И. Бродский. Наши и Анна

В среде знатоков и любителей поэзии лауреата Нобелевской премии Иосифа Бродского существует мнение, что доступ к всемирной аудитории он получил не благодаря своим стихам, а благодаря судебному процессу.
В век mass media каша, заваренная карьеристом Яковом Михайловичем Лернером, стала достоянием мировой общественности.
Биограф и друг поэта Лев Лосев (Лифшиц) пишет: «Бродский стал международной знаменитостью. Что он там написал – мало кто знал в России и почти никто на Западе, но и страна и весь мир теперь знает, что есть в Ленинграде молодой поэт, которого бросили в тюрьму, ошельмовали, принудили к тяжелому труду на холодном севере только за то, что он писал стихи.»
Так кому и чему был обязан ставший знаменитостью Бродский? Своему таланту или всемирному абсурду?

                Бродский и «Наши»

В 1955 году пятнадцатилетний Иосиф Бродский навсегда уходит из школы. Его воспоминания о школьных годах - /Там звучит «ганнибал» из худого мешла на стуле/ сильно пахнут подмышками брусья на физкультуре;  что до чёрной доски, от которой мороз по коже,  \ так и осталась чёрной \ и сзади тоже \ -негативны, неприятны.
С 1956 по 1960 г. Бродский пытается работать учеником фрезеровщика в больнице, в морге, кочегаром в бане, матросом на маяке, в геологических экспедициях на севере и в Восточной Сибири, в Якутии.

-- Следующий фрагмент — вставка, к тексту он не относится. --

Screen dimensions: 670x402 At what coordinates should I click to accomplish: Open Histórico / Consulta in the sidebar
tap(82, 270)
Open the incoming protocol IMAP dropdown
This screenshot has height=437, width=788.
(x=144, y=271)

В декабре 1960 г. вместе с приятелем-авантюристом Шахматовым в Самарканде обсуждает план побега на самолете то ли в Афганистан, то ли на американскую военную базу в Иран. Неосуществленную самаркандскую эскападу ему припомнят в 1964 году на суде.

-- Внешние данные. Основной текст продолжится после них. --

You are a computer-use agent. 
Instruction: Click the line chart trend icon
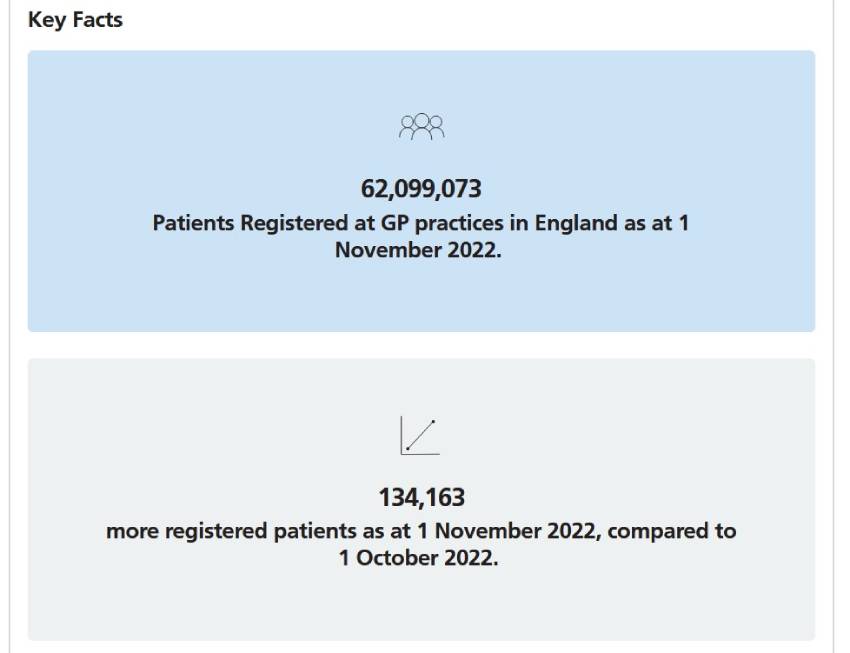tap(420, 435)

В письме подруге Э.Ларионовой в августе пятьдесят восьмого года юноша пишет:  «… Да, я слишком занят собственной персоной. \ … Я давно уже решил вопрос о цели. Теперь я решаю вопрос о средствах…»
Знакомство с бывшим военным летчиком, поэтом и музыкантом Олегом Шахматовым состоялось в студии при газете «Смена». Там же он встретился с Александром Уманским – одаренным, обладавшим харизмой философом, увлечённым музыкой, оккультными науками, индуизмом, хатха-йогой. Уманский отказывал Бродскому в поэтическом даровании, недолюбливая его. Чего нельзя сказать о Георгии Гинзбурге – Гарике, ставшем другом.
Но самую  значительную роль в судьбе Иосифа в тот период сыграл Яков Гордин. Именно Я.Гордин приводит Бродского на заседание филологического факультета МГУ. Здесь, принимая участие в обсуждении доклада Я.Гордина, будущий поэт сразу обращает на себя внимание, цитируя книгу Льва Троцкого «Литература и революция», что приводит к скандалу. Иосиф становится  заметной фигурой в литературных кругах Ленинграда.
Молодые поэты пятидесятых и начала шестидесятых годов приходили либо в литобъединение при филологическом факультете ЛГУ, либо в компанию молодых литераторов при Горном институте.
«Филологи» (Владимир Уфлянд, Михаил Еремин, Лев Лившиц, Сергей Куллэ) мечтали восстановить традиции русского авангарда. Бродский ценил Уфлянда за «пародизм его стихов и оригинальный юмор».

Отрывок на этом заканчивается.